Just in case you have forgot, the Food Safety Authority of Ireland (FSAI) said in mid-January 2013 that they had found horse meat in frozen beefburgers made by companies in Ireland and the UK.
47 positive results out of 32,404 tested for horse meat/DNA were submitted by industry to the FSA since 15 February.
The incident involved a food processor in France, its subsidiary in Luxembourg, a subcontractor in Cyprus, a meat trader in the Netherlands, abattoirs in Romania, and food businesses in the UK and across Europe selling the end products.
In the UK horsemeat was found in beef lasagne, spaghetti bolognese and beef burgers from supermarkets including Tesco, Asda, Aldi, Iceland and Morrisons.
Industry reacted to the scandal with Thermo Fisher Scientific developing a bute test , JDA saying cloud technology could be used to secure traceability and AB Sciex unveiling a meat speciation method which detects animal protein markers being some examples.

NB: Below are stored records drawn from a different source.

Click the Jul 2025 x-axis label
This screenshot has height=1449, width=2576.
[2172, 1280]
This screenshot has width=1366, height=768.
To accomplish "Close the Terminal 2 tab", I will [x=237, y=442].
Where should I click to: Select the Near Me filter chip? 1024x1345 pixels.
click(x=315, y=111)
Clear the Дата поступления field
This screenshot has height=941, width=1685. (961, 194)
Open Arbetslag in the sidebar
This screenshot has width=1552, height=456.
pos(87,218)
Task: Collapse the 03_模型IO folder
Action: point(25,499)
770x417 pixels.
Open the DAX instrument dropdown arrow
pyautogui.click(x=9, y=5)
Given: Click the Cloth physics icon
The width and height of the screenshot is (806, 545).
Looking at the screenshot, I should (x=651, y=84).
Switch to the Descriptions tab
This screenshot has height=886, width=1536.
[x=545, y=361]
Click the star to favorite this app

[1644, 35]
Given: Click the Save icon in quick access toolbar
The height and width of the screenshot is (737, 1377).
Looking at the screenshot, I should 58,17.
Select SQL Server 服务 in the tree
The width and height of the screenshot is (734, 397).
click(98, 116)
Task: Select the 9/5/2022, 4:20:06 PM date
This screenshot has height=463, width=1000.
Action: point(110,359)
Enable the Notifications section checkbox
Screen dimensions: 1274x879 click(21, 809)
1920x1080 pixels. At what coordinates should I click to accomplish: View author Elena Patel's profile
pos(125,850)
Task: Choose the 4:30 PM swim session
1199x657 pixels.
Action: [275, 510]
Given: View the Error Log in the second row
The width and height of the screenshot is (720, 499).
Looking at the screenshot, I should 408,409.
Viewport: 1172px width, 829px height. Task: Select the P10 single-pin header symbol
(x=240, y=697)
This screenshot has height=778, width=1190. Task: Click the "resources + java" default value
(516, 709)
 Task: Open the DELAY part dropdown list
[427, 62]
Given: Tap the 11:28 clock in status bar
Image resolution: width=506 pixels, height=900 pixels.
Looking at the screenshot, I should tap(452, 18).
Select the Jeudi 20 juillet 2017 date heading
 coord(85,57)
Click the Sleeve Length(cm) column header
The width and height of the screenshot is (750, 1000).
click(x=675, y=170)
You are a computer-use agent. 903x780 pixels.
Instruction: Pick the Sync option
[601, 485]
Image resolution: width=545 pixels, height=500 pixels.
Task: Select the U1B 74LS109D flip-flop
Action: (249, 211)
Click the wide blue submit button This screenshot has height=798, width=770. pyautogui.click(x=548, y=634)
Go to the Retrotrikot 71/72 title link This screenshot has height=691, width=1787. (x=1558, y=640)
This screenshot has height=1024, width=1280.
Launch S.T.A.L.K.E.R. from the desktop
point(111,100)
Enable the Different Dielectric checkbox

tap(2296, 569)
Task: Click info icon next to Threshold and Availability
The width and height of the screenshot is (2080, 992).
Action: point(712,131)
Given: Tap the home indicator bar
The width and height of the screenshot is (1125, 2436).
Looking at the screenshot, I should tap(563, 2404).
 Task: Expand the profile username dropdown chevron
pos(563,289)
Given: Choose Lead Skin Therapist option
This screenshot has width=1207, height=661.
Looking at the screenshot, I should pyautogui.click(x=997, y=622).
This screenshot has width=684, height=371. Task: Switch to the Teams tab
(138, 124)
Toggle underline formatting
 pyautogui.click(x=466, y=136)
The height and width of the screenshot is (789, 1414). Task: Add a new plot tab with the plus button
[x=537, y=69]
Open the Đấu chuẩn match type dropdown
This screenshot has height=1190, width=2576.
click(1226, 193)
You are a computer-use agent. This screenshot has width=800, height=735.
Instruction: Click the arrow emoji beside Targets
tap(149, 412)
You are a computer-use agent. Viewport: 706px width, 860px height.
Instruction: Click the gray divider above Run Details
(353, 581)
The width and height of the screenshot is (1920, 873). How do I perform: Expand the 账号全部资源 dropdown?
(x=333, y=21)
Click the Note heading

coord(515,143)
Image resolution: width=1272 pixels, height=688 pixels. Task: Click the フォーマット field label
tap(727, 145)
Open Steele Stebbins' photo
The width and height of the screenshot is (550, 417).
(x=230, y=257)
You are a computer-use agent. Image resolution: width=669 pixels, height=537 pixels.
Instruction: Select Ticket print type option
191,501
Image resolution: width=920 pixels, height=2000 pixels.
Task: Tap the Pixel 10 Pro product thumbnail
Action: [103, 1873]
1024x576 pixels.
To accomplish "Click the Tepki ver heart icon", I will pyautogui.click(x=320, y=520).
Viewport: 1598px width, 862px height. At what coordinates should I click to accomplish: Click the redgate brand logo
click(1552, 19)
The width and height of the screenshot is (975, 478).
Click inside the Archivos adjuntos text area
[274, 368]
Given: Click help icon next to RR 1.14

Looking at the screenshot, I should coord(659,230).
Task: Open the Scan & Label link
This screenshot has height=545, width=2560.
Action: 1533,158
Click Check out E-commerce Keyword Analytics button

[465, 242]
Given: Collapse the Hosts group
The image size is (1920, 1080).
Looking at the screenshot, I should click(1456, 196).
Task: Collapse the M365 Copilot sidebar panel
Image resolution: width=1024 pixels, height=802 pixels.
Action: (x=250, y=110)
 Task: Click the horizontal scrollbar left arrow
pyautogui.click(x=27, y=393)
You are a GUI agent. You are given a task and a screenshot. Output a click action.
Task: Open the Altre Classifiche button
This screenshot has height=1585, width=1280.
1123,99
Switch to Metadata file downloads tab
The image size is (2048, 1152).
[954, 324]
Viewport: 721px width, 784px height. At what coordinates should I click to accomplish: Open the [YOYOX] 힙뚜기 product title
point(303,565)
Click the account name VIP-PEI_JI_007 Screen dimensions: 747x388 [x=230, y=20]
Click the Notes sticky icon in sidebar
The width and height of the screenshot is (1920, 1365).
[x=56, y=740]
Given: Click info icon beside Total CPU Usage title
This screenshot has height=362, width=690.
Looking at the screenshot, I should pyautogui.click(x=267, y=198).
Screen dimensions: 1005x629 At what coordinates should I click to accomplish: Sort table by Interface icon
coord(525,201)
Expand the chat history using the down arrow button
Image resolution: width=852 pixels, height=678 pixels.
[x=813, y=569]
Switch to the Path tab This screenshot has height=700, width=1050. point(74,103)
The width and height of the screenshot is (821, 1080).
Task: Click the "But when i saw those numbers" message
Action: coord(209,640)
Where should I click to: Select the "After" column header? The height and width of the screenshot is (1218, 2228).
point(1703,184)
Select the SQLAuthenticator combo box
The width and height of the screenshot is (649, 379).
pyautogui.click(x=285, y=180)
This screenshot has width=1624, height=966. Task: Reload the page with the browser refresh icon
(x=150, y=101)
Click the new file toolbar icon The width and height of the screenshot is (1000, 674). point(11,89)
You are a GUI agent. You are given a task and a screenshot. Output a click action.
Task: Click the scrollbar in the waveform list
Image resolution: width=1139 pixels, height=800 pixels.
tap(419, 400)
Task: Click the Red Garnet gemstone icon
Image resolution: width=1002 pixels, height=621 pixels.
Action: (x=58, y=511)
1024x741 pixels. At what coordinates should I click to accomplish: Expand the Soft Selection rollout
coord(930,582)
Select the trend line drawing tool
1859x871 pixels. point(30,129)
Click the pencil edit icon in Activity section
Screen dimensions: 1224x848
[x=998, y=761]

They have been more reviews than you can shake a stick at and while it may be a little early to see how they are going, they are at least some movements – including from Professor Chris Elliott who led the government-commissioned study, who suggested a food crime unit to tackle fraud.
A European Commission action plan looks at a five pronged-approach: horse passports; food fraud; phenylbutazone; official controls and penalties origin labelling.
Yes the food chain is complicated with globalisation coming more into play and yes no-one was killed from this incident but should it have taken a scandal on this scale to get us where we need to be for food traceability and to stop food fraud?